→ **WHAT TO PRODUCE**
Pick out each line of the records that includes the string "output", and copy it.

→ **Data records**
__________________________________________________

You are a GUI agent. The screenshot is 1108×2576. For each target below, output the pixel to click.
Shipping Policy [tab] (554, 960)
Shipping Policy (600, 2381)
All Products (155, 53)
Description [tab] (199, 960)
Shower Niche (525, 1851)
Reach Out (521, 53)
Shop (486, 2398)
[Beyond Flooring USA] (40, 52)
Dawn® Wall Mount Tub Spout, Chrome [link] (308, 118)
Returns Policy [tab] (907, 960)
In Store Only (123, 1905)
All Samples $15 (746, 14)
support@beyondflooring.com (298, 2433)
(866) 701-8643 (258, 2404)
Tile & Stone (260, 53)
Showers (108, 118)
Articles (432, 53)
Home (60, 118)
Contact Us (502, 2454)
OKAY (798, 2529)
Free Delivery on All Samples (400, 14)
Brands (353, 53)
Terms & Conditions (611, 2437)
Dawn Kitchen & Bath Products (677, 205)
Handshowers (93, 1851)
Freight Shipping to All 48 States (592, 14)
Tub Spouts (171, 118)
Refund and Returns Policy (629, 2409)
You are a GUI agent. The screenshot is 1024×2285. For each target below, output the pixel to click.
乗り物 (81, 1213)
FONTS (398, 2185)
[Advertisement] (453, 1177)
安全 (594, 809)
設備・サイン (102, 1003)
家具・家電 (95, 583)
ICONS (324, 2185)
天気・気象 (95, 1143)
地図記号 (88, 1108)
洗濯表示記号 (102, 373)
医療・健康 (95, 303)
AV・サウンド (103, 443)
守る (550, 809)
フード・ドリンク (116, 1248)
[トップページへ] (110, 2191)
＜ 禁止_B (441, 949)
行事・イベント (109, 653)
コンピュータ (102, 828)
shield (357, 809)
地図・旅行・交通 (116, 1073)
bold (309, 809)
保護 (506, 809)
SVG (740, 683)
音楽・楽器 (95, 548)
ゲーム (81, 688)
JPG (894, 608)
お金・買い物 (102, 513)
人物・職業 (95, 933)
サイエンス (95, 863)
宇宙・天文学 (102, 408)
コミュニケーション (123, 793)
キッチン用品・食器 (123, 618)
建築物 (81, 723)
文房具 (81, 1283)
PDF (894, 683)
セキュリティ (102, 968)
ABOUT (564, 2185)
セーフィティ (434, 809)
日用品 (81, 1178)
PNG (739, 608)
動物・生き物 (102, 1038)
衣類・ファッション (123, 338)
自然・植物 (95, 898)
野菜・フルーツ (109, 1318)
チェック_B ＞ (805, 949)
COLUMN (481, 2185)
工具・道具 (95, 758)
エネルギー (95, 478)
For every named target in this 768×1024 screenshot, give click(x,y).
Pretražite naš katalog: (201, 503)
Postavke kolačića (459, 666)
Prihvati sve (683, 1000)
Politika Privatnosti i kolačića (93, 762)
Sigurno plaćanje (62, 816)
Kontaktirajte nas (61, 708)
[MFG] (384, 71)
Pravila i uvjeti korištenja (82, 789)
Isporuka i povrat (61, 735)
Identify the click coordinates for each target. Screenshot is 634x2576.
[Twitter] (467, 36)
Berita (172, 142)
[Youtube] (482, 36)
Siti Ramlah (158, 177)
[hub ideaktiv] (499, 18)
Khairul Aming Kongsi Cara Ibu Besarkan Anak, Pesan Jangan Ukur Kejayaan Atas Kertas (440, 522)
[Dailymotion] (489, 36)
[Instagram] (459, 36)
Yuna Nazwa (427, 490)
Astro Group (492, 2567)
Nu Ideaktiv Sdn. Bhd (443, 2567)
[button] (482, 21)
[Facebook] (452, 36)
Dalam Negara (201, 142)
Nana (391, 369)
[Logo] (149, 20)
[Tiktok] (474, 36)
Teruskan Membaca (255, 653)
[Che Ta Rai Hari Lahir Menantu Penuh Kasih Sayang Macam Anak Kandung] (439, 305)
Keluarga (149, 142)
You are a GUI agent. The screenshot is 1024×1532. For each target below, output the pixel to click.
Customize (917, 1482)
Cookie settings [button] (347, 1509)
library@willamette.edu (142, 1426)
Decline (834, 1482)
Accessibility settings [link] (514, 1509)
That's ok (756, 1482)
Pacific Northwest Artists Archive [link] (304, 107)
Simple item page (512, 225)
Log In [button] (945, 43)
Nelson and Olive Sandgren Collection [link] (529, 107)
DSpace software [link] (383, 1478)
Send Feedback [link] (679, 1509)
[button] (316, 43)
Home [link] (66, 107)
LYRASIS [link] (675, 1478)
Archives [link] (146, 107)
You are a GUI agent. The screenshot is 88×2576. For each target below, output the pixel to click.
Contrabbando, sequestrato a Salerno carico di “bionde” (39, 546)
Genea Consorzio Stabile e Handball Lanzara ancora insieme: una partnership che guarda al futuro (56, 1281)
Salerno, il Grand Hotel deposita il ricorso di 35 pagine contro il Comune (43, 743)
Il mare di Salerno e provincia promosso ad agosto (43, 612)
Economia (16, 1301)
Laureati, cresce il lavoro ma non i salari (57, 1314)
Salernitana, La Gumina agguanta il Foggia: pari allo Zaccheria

__________________________________________________

→ **RESPONSE TO THIS TASK**
You are a GUI agent. The screenshot is 1108×2576. For each target below, output the pixel to click.
You are a GUI agent. The screenshot is 1024×2285. For each target below, output the pixel to click.
You are a GUI agent. The screenshot is 1024×1532. For each target below, output the pixel to click.
You are a GUI agent. The screenshot is 88×2576. For each target below, output the pixel to click.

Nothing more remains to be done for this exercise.